After many manipulations, then taking a look at the source - I figured this out. Basically fetchAllIfNeeded will fetch models in an array that have no data, meaning there are no attribute properties and values.

So the use case would be you have lets say a parent object with an array of nested Parse Objects. When you fetch the parent object, the nested child objects in the array will not be included (unless you have the include query constraint set). Instead, the pointers are sent back to clientside and in your client, those pointers are translated into 'empty' models with no data, basically just blank Parse.Objects with ids.

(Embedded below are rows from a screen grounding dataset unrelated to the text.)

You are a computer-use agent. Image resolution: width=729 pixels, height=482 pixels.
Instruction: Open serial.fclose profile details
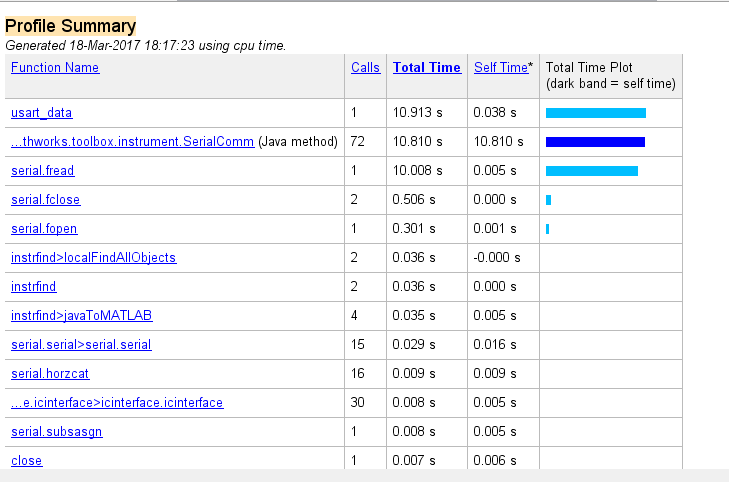pyautogui.click(x=46, y=200)
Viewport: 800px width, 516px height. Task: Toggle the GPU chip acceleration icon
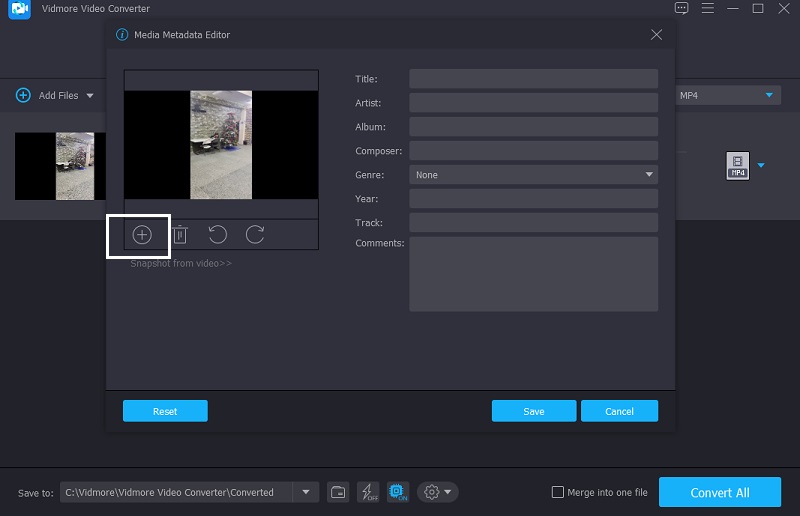[x=398, y=492]
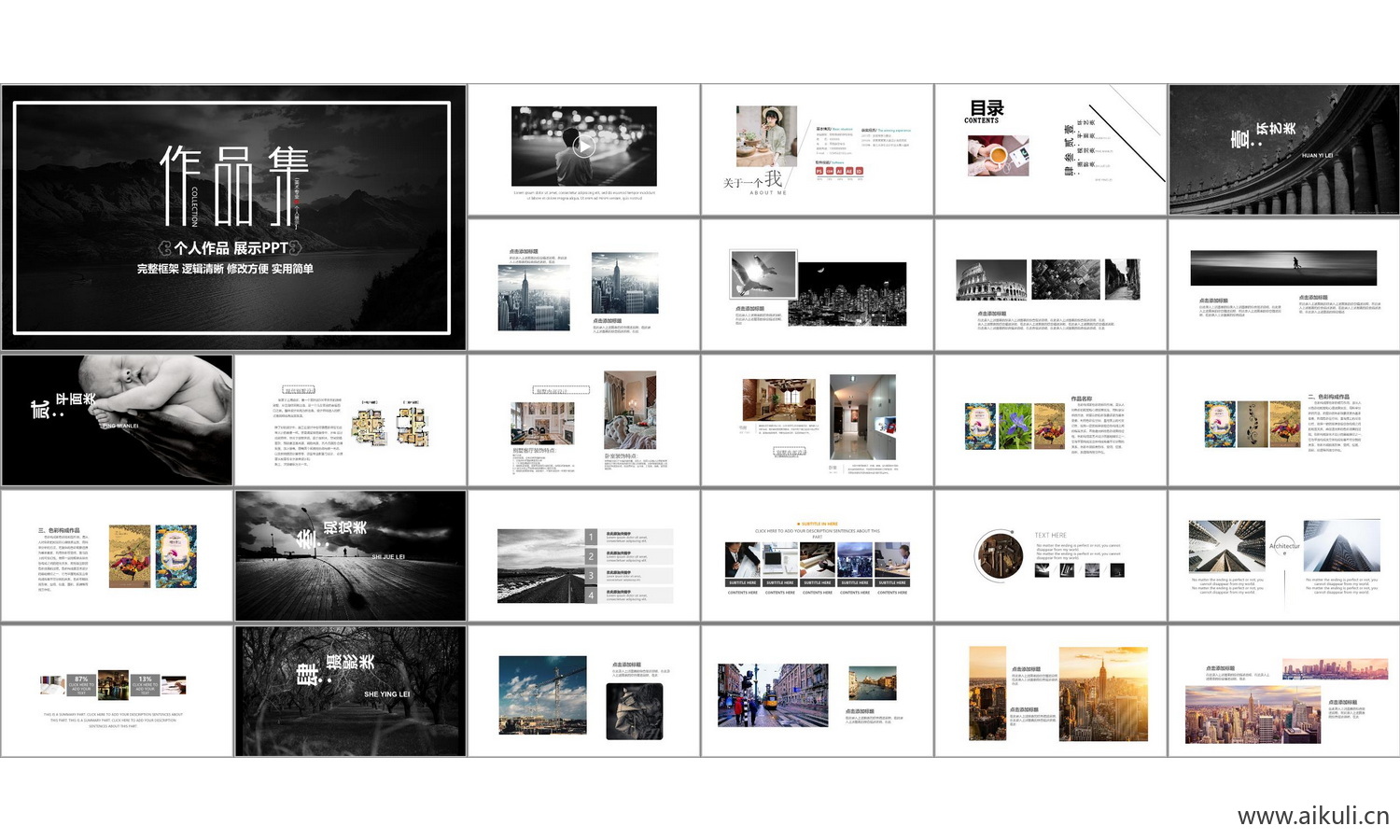Click the yellow tram street photo
This screenshot has height=840, width=1400.
point(773,695)
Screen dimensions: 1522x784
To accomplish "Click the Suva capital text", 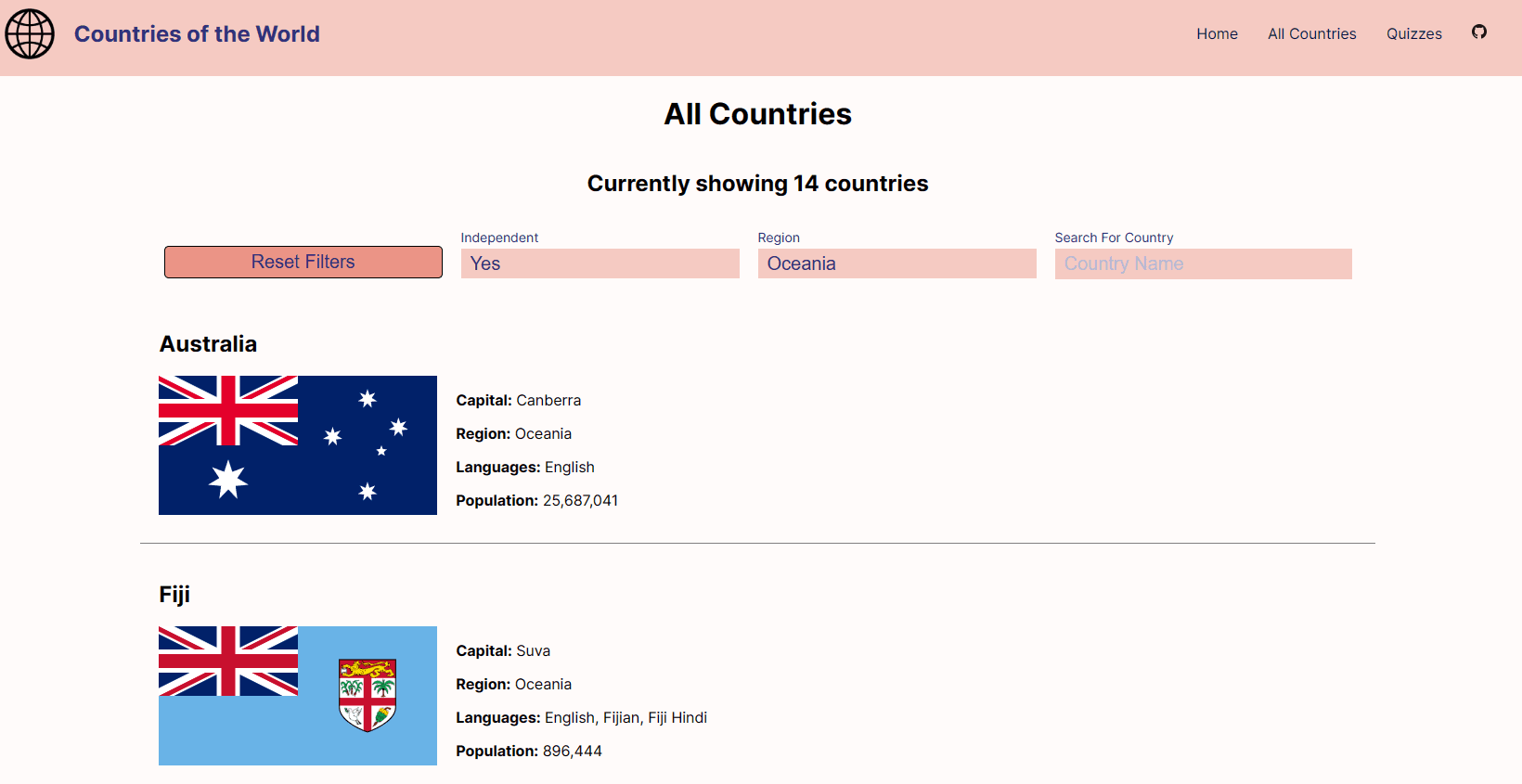I will tap(533, 651).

Specifically, the Parse.Object has an internal Boolean property called _hasData which seems to be toggled true any time stuff like set, or fetch, or whatever gives that model attributes.

So, lets say you need to fetch those child objects. You can just do something like

var childObjects = parent.get('children'); // Array
Parse.Object.fetchAllIfNeeded(childObjects);

And it will search for those children who are currently only represented as empty Objects with id.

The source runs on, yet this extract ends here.